How to Calculate Recombination Frequencies

Recombination takes place during meiosis, the process that generates sperm or egg cells.
••• sperm and egg 4 image by chrisharvey from Fotolia.com

If you are a student of genetics, you have likely learned that genes often come in distinct versions (usually two) called "alleles." One of these alleles is generally "dominant" over the other, the latter being termed the "recessive" copy. You know that everyone carries around two alleles for every gene and gets one allele from each parent.

Taken together, these facts imply that if you have parents with a known genotype for the gene in question – that is, you know what alleles they are capable of contributing – you can use basic math to predict the likelihood of a child of these parents having a given genotype. By extension, you can also predict the chances that any child will display a given phenotype, which is the physical expression of genetically encoded traits.

In reality, reproductive microbiology scuttles these numbers owing to a phenomenon called "recombination."

Simple Mendelian Inheritance

Assume that in a species of cute aliens, purple hair is dominant over yellow hair. In this example, these alleles are represented by the letters P (dominant purple hair) and p (recessive yellow hair). Similarly, assume that round heads (R) are dominant over flat heads (r).

Based on this information, you can determine certain things. If you know that each parent is heterozygous for both of these traits – that is, both the mother and the father have one dominant and one recessive allele at both the hair-color gene location (locus) and the head-shape gene locus – then you know that each parent has the genotype PpRr. The possible genotypes of the offspring are PPRR, PPRr, PPrr, PpRR, PpRr, Pprr, ppRR, ppRr and pprr.

A Punnett square reveals that the ratio of these genotypes is 1:2:1:2:4:2:1:2:1, which in turn produces a phenotypic ratio of 9:3:3:1. That is, for every 16 total children produced by these parents, you would expect 9 purple-haired, round-headed babies; 3 purple-haired and flat-headed babies; 3 yellow-haired, round-headed babies; and 1 yellow-haired, flat-headed baby. These ratios in turn work out to 9/16 = 0.563, 3/16 = 0.188, 3/16 = 0.188 and 1/16 = 0.062. These may also be expressed as percentages by multiplying by 100.

However, nature introduces a critical wrinkle into these numbers: Such calculations assume that these alleles are inherited independently, but the phenomenon of "gene linkage" upends this assumption.

Gene Linkage: Definition

Genes that are close together that code for different traits may be passed along as a unit thanks to a process called "recombination." This occurs during sexual reproduction as part of an exchange of genetic material called "crossing over." The likelihood of this happening in a pair of genes is related to how physically close together the genes are on the chromosome.

Consider a small rainstorm occurring in your town when everyone happens to be outside doing different things.

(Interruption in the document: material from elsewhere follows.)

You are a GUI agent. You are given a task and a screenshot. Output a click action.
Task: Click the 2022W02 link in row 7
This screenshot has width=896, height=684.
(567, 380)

If you get caught in the rain, what are the chances that a randomly selected friend will also be among those soaked? Clearly, this depends on how close to you the selected friend happens to be. Gene linkage works in accordance with the same basic principle.

Recombination Frequency

To determine how close together on a gene two alleles are using reproductive data alone – that is, to solve gene mapping problems – scientists look at the difference between the predicted phenotypic ratios in a population of offspring and the actual ratios.

This is done by crossing a "dihybrid" parent with an offspring that shows both recessive traits. In the case of your alien linkage biology, this means crossing a purple-haired, round-headed alien (which, in the case of a dihybrid organism, has the genotype PpRr) with the least likely product of such a mating – a yellow-haired, flat-headed alien (pprr).

Suppose this yields the following data for 1,000 offspring:

  • Purple hair, round head: 404
  • Purple hair, flat head: 100
  • Yellow hair, round head: 98
  • Yellow hair, flat head: 398

The key to solving linkage mapping problems is to recognize that if two genes are not linked, then the offspring's genotypes and phenotypes should be produced in essentially equal amounts. However, as you can see from the results of the data, they are not produced in equal amounts.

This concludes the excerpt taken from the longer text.